* [Exercises]
1. List every named company, website, conference, and panel that appears in the text about the 1,4-dioxane concern.
2. Using the text about J&J baby shampoo, answer each of these briefly:
(a) About how many people told J&J "NO MORE 1,4-dioxane"?
(b) Which substance in light bulbs is named as a big concern?
(c) Where is J&J sending representatives?
3. Pick up the piece on J&J and 1,4-dioxane where it ends and write what follows.

* [Text segment]

This is the rest of the story - how a concern on toxic build up a consumer product goes viral.
It started with Johnson and Johnson baby shampoo, when about 1.7 million women (and men) said, "NO MORE 1,4-dioxane" to J&J. When it came to their kids even a little bit, over long periods of exposure, was too much. That's what I read on the Sustainable Life Media site yesterday.
J&J did the expected and defended itself, but now millions more know that 1,4-dioxane is a toxic flag. The next time these consumers are looking for products and they see the same chemical showing up, you can bet they will be questioning it's purchase; even if it's a small amount used in manufacturing, their concern has been raised. [Mercury in light bulbs is a big concern as well.]
Because of this branding issue, J&J is sending representatives to the Sustainable Brandsconference going on now. In the same blurb, SLM encouraged attendees to attend the panel on Transparency & Green Materials.

* [Data listing]
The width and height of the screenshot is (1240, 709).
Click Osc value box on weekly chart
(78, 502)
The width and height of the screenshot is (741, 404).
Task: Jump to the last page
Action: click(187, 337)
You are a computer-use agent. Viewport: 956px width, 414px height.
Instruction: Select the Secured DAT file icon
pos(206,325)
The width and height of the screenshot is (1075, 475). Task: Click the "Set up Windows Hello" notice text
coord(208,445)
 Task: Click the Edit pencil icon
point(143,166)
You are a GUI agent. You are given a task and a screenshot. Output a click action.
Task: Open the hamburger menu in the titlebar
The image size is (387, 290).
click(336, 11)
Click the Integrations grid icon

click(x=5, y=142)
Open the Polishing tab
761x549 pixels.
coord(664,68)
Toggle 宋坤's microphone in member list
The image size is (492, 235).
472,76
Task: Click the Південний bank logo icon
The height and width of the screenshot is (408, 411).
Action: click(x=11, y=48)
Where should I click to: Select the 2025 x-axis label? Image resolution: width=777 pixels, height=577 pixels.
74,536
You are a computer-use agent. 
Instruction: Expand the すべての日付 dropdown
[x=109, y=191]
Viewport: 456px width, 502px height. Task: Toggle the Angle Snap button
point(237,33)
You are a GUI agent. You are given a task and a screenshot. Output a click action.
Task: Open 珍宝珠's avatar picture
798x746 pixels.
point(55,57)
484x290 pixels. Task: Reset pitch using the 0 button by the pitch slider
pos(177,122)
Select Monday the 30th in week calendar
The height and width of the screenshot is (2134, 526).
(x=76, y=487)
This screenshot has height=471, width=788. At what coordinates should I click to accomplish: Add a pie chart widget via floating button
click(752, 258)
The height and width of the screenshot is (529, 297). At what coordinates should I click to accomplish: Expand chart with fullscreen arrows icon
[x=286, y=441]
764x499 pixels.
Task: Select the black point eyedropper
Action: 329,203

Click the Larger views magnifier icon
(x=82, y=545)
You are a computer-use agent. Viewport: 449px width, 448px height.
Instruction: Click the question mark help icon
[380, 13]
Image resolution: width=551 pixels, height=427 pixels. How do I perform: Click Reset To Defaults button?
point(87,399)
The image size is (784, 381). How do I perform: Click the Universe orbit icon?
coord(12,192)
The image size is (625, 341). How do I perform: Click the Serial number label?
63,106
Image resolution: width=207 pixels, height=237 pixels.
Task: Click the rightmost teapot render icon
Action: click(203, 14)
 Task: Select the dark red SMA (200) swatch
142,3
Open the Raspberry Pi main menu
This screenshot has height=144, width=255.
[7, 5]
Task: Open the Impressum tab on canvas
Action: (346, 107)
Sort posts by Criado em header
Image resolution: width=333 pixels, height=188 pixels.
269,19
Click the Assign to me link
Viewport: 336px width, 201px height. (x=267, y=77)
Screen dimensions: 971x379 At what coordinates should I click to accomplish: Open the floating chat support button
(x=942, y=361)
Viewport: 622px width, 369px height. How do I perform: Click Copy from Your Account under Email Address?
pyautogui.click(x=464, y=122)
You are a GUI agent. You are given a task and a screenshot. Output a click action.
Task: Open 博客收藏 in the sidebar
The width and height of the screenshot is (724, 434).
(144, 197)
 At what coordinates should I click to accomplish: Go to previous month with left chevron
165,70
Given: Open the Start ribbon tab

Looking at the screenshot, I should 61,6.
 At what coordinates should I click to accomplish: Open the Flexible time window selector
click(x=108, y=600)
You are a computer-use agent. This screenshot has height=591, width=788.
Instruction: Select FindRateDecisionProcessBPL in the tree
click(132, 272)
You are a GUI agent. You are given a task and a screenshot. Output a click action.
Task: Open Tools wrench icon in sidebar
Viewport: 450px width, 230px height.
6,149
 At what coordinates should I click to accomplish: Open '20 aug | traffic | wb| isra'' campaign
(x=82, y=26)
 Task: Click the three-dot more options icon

* [Answer section]
1.
- Johnson and Johnson (J&J)
- Sustainable Life Media (SLM)
- the Sustainable Brands conference
- the panel on Transparency & Green Materials

2.
(a) About 1.7 million women (and men).
(b) Mercury.
(c) To the Sustainable Brands conference.

3.
This is a heart and soul issue of sustainable practices. First, questionable toxins need to be eliminated in older product lines. They took the lead out of paint, didn't they? Second, companies need to be willing to have their products certified as sustainable and that includes getting rid of the Stockholm 12 Pervasive Organic Pollutants (POP) in your supply chain. The SMaRT Sustainable Standard does that. Third, they need to be willing to be transparent and prove what their product AND THEIR SUPPLY CHAIN uses in their manufacturing process.
The 12 POPs under the Stockholm Convention:
Aldrin– A pesticide applied to soils to kill termites, grasshoppers, corn rootworm, and other insect pests.
Chlordane – Used extensively to control termites and as a broad-spectrum insecticide on a range of agricultural crops.
DDT – Perhaps the best known of the POPs, DDT was widely used during World War II to protect soldiers and civilians from malaria, typhus, and other diseases spread by insects. It continues to be applied against mosquitoes in several countries to control malaria.
Dieldrin– Used principally to control termites and textile pests, dieldrin has also been used to control insect-borne diseases and insects living in agricultural soils.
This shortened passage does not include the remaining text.